NEW YORK (PIX11) -- While Eric Garner’s family lays him to rest and calls intensify for change within the NYPD, not everyone is convinced the officer's use of force on video rises to the level of excessive.
It’s not a popular opinion and Garner’s supporters are quick to explain why.
“If a civilian on the street was to murder somebody, they’d be in jail doing twenty five to life. That’s what these cops deserve. Nothing less,” remarked one of Garner’s friends.
But Maki Haberfeld, professor of police science at John Jay College of Criminal Justice, says in her view the officers followed proper protocol.
“I see them following the continuum of force. Going by the book, so to speak.
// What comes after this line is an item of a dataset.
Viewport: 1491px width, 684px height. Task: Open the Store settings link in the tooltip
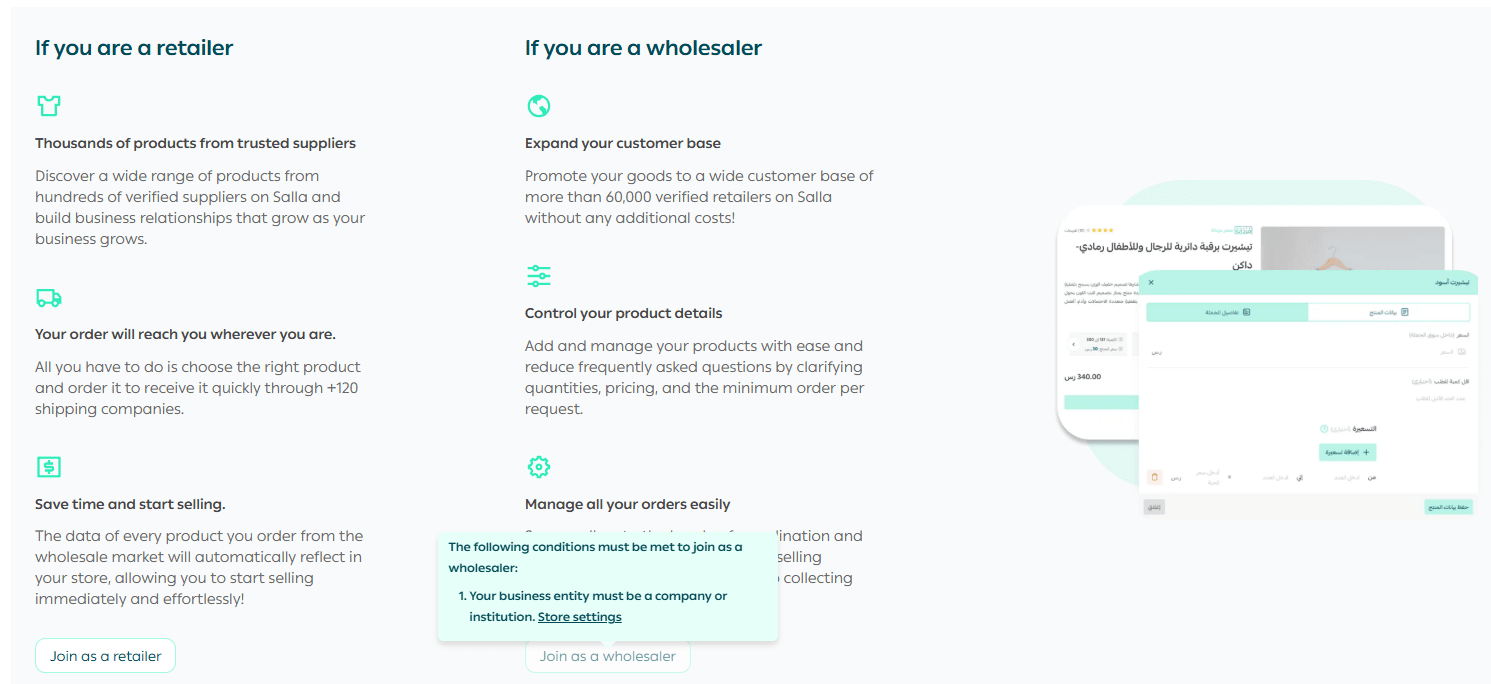click(x=579, y=617)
Unfortunately, as bad as it looks to somebody, who views the use of force, I always emphasize the force looks very ugly,” said Professor Haberfeld.
The “Use of Force Continuum."
Remember that term, because you’re going to hear it a lot as the Garner case unfolds.
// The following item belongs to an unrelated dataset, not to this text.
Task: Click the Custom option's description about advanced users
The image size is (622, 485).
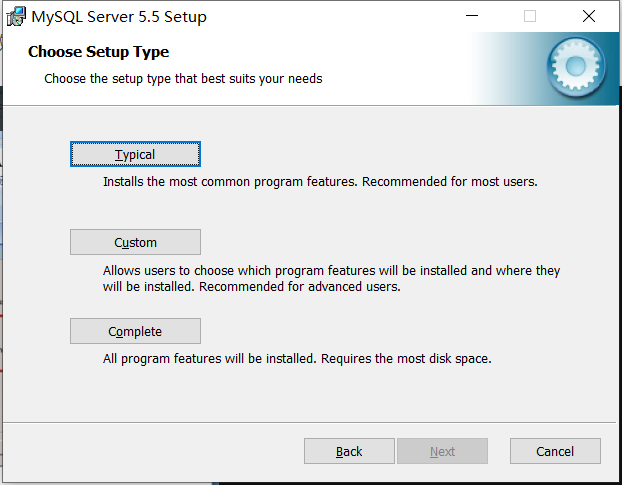Action: (331, 278)
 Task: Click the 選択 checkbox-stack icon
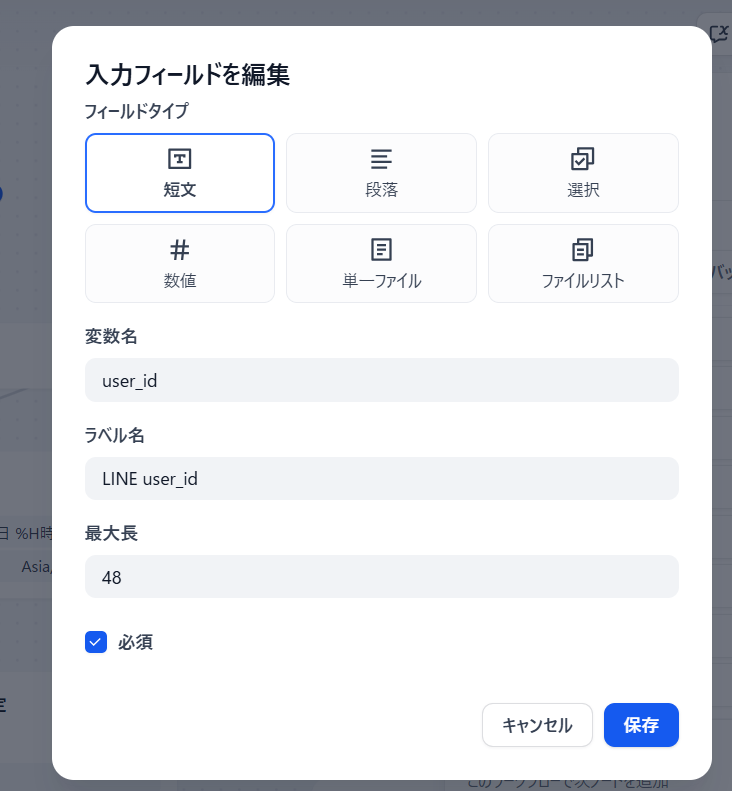pyautogui.click(x=583, y=158)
As defined by the National Institute of Justice, the research arm of the US Justice Department, the continuum is a set of policies that “describes an escalating series of actions an officer may take to resolve a situation.”
“Pain Compliance” is a stage along the continuum.
Professor Haberfeld says investigators will ultimately have to determine if NYPD officer Dan Pantaleo’s hold on Garner was an accepted “Pain Compliance technique” or an illegal chokehold.
And if you’re wondering whether a Taser, the next stage along the “Use Of Force Continuum," would have led to a non-fatal encounter, former NYPD officer and security consultant Sal Lifrieri (Twitter @slifrieri) warns the device is not a perfect solution.
If you have someone with a medical condition, that may aggravate the situation. So there are risks and rewards on both sides, and it's use is closely monitored, which is why the New York city police department is utilizing it for supervisors, said Lifrieri.